The FBI, who are investigating the incident, said that the hole extended from the jet's skin into the cabin, and praised the pilot for discovering it. They have collected the spent bullet as evidence and sent it for ballistic analysis.The story went on to say that a tiny bullet hole would not cause rapid depressurization. Today we see this story:
Passenger Brenda Reese said Flight 812 had just left Phoenix Sky Harbor International Airport for Sacramento, Calif., when a "gunshot-like sound" woke her up. She said oxygen masks dropped for passengers and flight attendants as the plane dove."Just left" is misleading; obviously the plane was out of rifle range since it was already at cruising altitude when the event occurred, well west of Phoenix. The witness-described sound of a 'gunshot' is merely a coincidence. As mentioned in the article, fuselage ruptures are not unheard of. They went on to explain how holes might occur:
Ian Gregor, a Federal Aviation Administration spokesman in Los Angeles, said the pilot "made a rapid, controlled descent from 36,000 feet to 11,000 feet altitude."
Holes in aircrafts[sic] can be caused by metal fatigue or lightning. The National Weather Service said the weather was clear from the Phoenix area to the California border on Friday afternoon.Or as seen on the US Airways plane, from gunshots. The question is whether a an unforeseen gunshot hole could cause a peel away event at altitude.
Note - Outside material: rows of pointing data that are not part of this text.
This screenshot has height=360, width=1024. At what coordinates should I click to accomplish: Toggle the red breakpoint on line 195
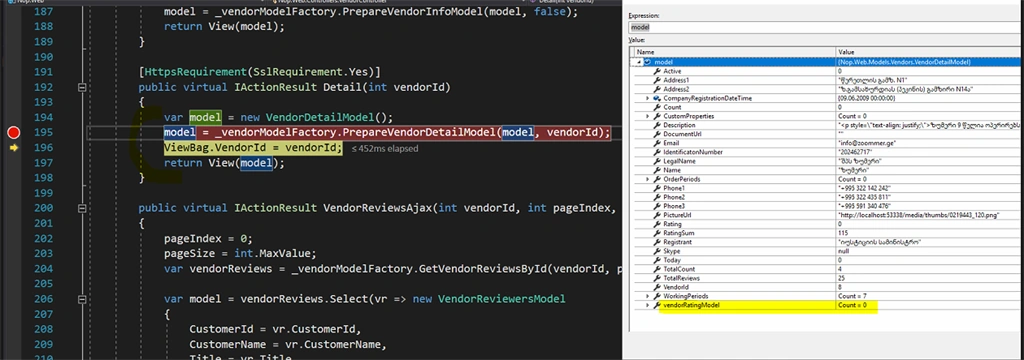14,133
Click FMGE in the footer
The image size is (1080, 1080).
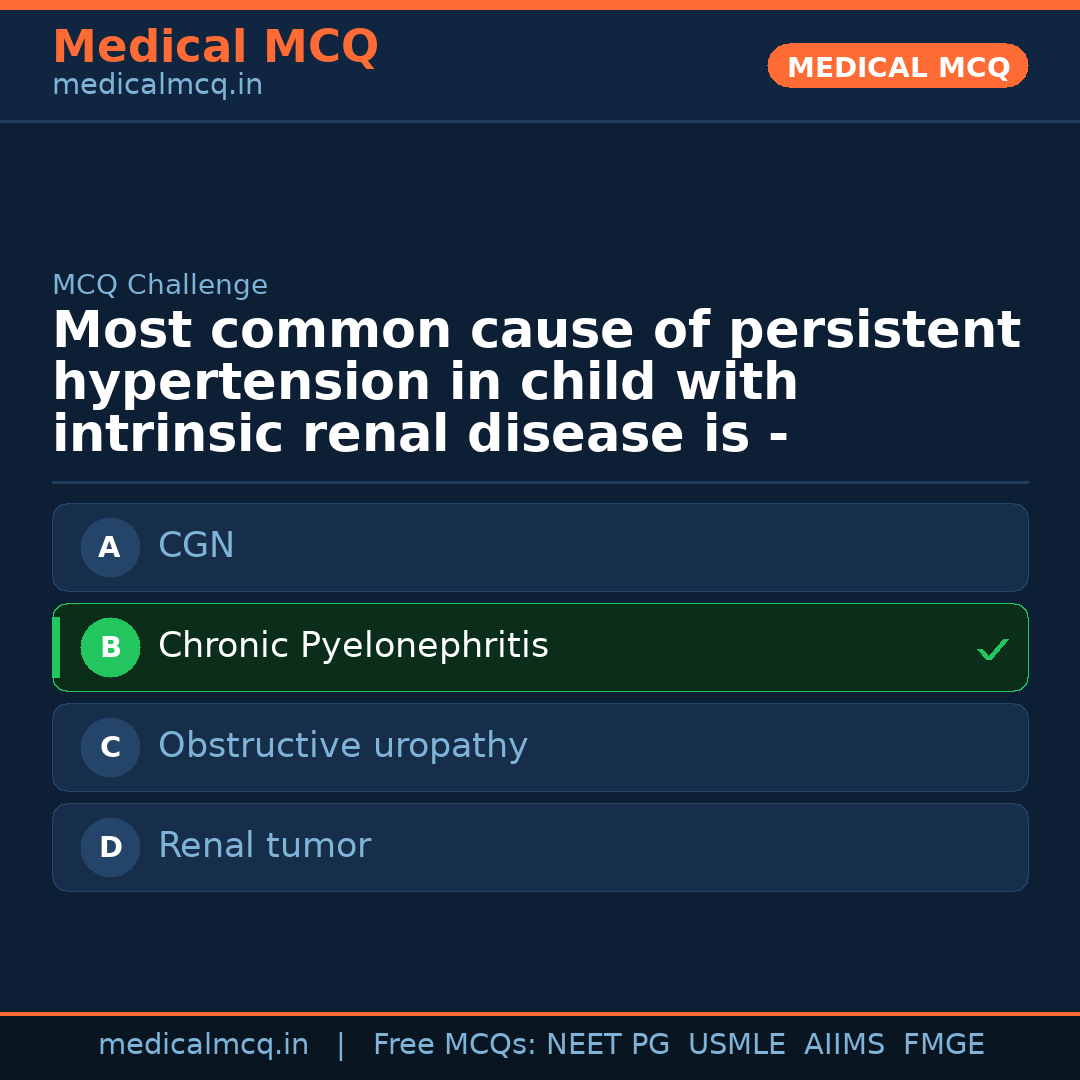click(943, 1045)
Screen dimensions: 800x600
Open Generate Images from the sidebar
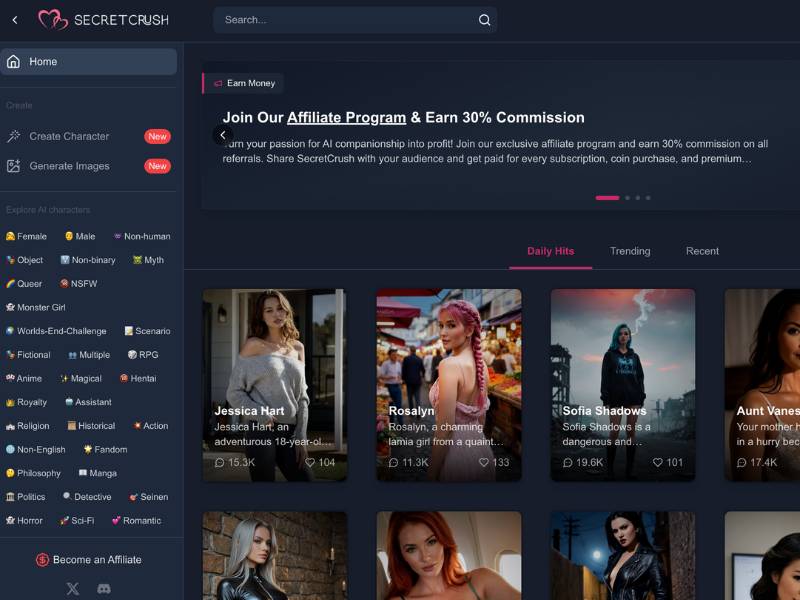69,166
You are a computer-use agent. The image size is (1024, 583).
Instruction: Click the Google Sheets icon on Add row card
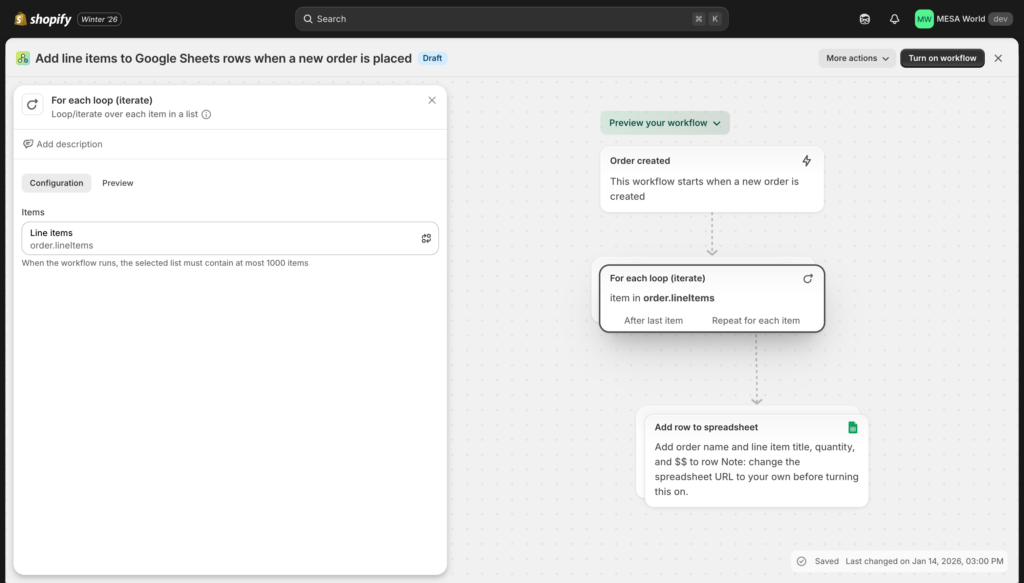853,427
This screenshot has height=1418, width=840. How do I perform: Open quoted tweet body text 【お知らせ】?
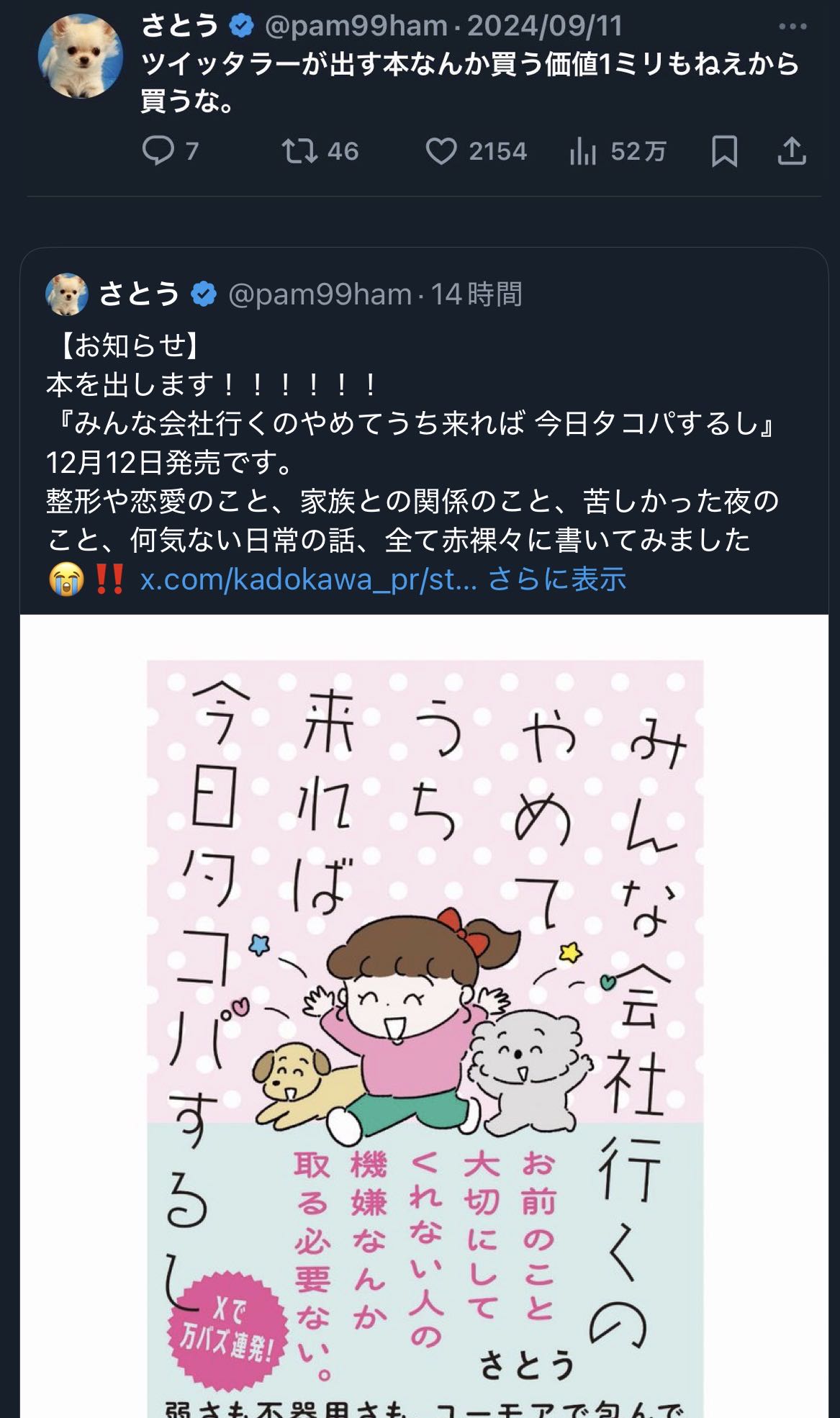pyautogui.click(x=125, y=346)
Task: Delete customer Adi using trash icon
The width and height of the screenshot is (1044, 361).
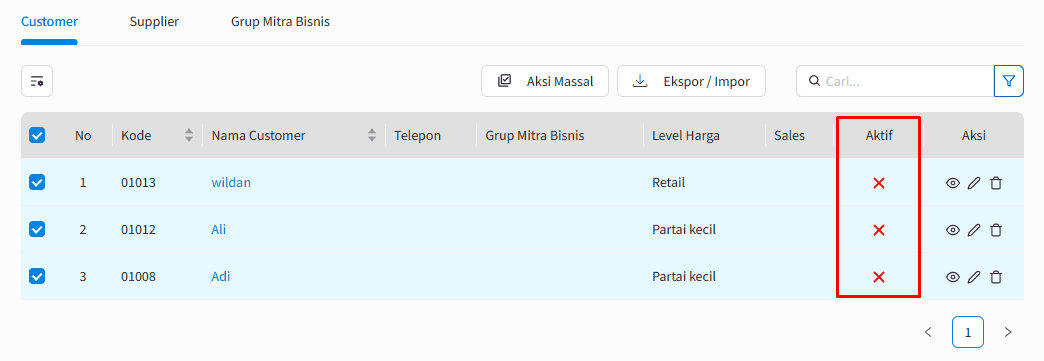Action: 996,276
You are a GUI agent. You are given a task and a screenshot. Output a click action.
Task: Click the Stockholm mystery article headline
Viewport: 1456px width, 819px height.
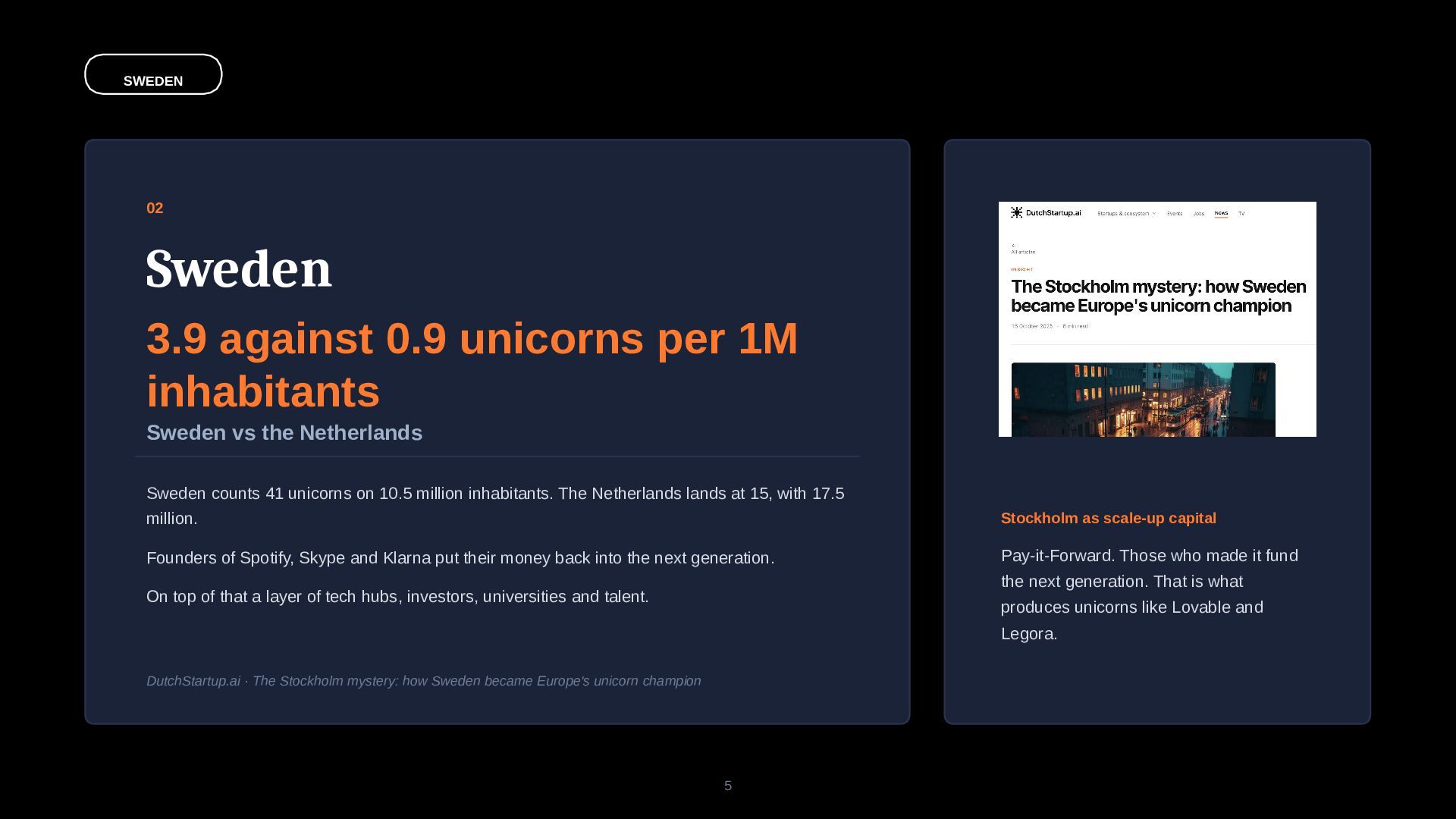pyautogui.click(x=1159, y=296)
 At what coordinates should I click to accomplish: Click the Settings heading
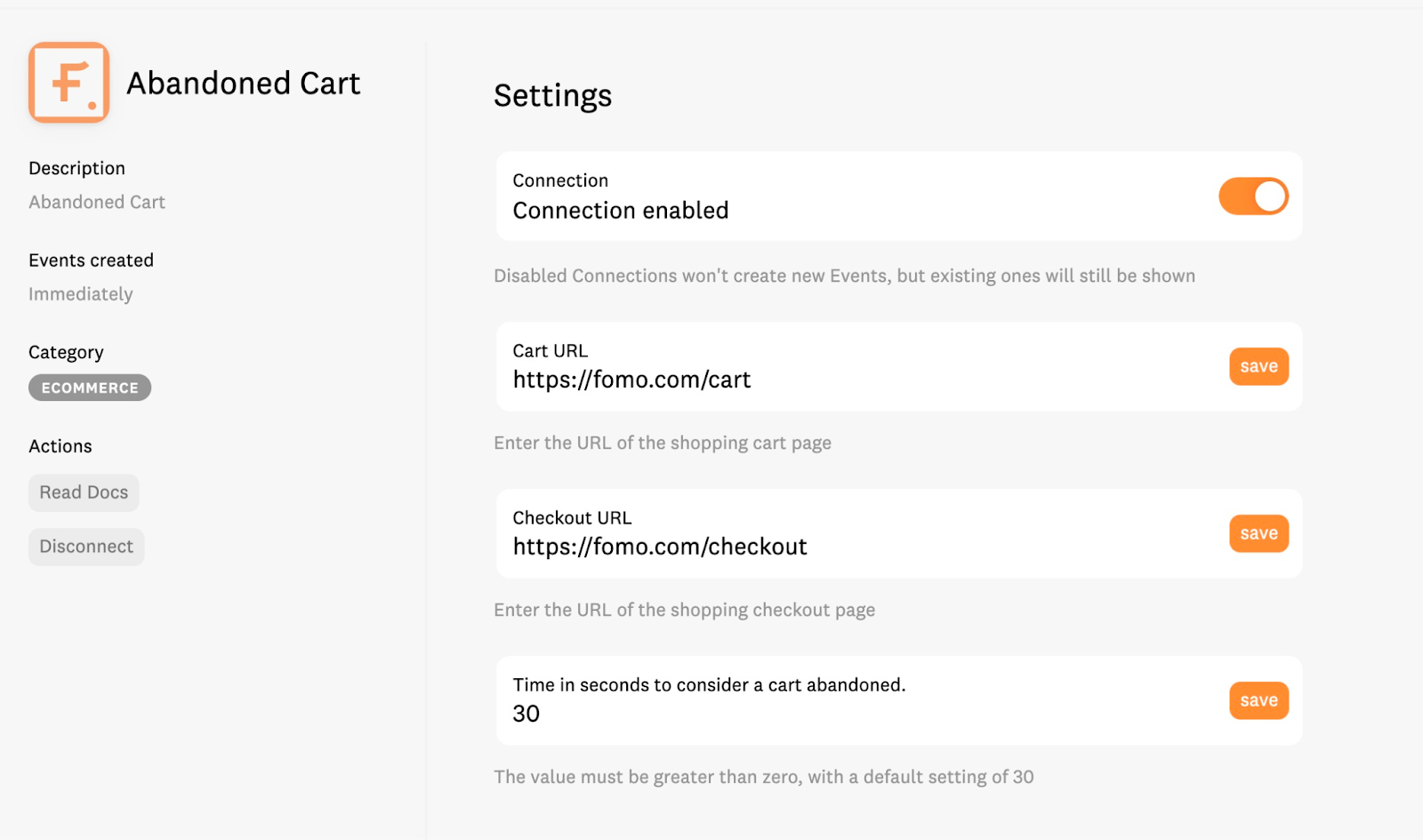click(x=552, y=96)
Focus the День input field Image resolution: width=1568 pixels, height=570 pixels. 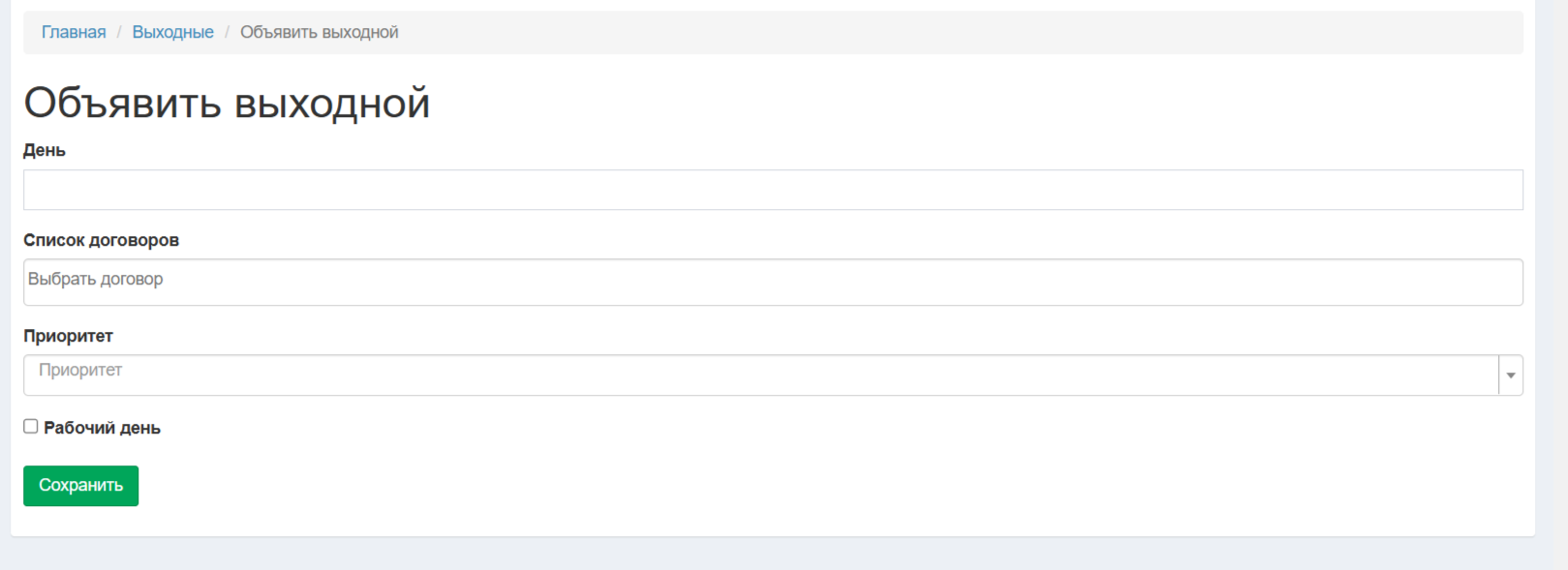(x=772, y=190)
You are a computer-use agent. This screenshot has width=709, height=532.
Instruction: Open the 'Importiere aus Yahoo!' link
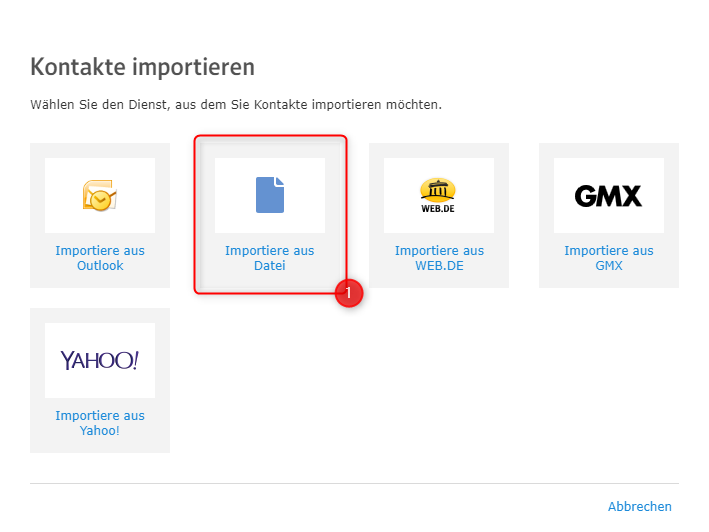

At any rate, this past week has not been a good one for commercial aviation in general. After the saga of the sleeping tower controller we've seen an 'air conditioning system' problem cause the controlled dive of a Qantas jet in Australia, a similar air conditioning problem resulting in the diversion of an American jet in the US, and the weird event featuring 'middle eastern' looking men acting strangely, causing another diversion.
Not a good week for Southwest either considering the Florida event where a 737 crew agreed to emulate a fighter jet in trying to determine why a prop plane was not responding to ATC radio calls. Maybe a sleeping pilot! Anyway, as they say, stuff happens, the question is always whether it's the normal stuff or other stuff. The bottom line is that nobody got hurt.
Another day, another apparent decompression event. American 883 enroute from Boston to St. Thomas took a dive from cruising altitude to 10,000 feet in a hurry and diverted to JFK. According to flight tracking site FlightAware, the 757 dropped from 35,000 to 10,000 in 3 minutes, then bounced back up to 21,000 feet a minute later, then back down to 10,000 feet after another 3 minutes. Part of that dipsy doodle could be a reporting glitch, but at any rate it was a pretty rapid descent. No word on the cause of the pressurization problem.